Monday, February 28, 2005

TRIPS não exige de ninguém que emita modelos
de utilidade. Nem Expressões e sinais de propaganda. Nem garanta
proteção especial de marcas à União dos Escoteiros do Brasil. Essas
peculiaridades nacionais, que estão longe de ser universais, escapam
ao escopo do tratado, sob o princípio "quod abundat non nocet"
O art. 27 de TRIPs (cuja importância é retoricamente ampliada até a
próxima galáxia) simplesmente diz:
"1 - Sem prejuízo do disposto nos parágrafos 2 e 3 abaixo, qualquer
invenção, de produto ou de processo, em todos os setores
tecnológicos, será patenteável, desde que seja nova, envolva um passo
inventivo e seja passível de aplicação industrial..(...)

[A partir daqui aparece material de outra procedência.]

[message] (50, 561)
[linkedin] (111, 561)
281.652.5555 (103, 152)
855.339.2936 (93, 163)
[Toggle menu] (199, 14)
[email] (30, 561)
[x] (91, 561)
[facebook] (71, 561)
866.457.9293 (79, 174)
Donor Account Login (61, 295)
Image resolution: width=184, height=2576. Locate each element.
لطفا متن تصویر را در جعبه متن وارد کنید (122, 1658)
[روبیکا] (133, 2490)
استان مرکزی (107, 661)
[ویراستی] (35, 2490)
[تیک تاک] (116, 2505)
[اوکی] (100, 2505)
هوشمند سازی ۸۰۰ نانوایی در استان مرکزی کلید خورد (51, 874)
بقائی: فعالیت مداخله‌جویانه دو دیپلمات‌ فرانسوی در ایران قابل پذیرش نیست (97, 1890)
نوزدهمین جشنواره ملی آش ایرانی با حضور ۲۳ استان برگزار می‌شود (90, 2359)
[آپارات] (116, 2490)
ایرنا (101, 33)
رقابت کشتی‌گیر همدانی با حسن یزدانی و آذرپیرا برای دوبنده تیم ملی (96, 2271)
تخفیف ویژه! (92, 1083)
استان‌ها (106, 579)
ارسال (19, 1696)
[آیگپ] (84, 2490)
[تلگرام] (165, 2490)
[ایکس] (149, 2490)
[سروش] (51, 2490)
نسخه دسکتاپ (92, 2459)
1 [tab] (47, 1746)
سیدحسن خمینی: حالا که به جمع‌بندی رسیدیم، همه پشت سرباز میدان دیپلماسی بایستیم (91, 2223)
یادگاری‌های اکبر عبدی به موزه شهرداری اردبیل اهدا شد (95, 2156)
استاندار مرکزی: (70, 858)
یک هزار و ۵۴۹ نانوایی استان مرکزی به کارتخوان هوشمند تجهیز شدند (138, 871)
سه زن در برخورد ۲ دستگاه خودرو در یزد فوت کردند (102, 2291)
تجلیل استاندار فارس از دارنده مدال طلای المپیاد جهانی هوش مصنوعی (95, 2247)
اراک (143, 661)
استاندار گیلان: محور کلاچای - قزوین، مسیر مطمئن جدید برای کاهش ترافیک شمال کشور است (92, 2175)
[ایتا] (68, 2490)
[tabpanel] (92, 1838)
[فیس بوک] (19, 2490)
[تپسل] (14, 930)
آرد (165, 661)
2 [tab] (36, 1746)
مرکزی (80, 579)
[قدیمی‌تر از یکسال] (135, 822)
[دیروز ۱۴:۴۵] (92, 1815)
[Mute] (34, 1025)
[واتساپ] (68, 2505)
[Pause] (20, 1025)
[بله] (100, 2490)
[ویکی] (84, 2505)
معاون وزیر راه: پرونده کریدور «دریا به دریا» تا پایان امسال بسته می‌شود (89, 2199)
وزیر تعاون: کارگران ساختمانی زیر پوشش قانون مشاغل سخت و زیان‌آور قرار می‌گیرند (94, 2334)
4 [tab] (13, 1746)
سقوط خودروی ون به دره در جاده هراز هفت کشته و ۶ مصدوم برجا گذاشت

Enquanto "ato inventivo" (seja o que for que isso signifique no seio
do Deus Tupã) e passo inventivo forem coisas diferentes, simplesmente
o art. 27 não se aplica aos modelos de utilidade, e o artigo do Sr.
Dick von Teufelein pode ser apenas mais uma dessas papagaiadas de
doutrina interesseira.
A lei 9.279/96, em seu art. 12, numa interessante inovação sobre o
sistema anterior, considera não ferir a novidade a divulgação do
invento, quando ocorrida durante os doze meses que precederem a data
de depósito ou a da prioridade do pedido de patente, se promovida
pelo próprio inventor (o chamado período de graça), pelo INPI em
publicação oficial do pedido de patente depositado (por outras
pessoas, que não o inventor, obviamente) ou por terceiros, com base
em informações obtidas direta ou indiretamente do inventor ou em
decorrência de atos por este realizados .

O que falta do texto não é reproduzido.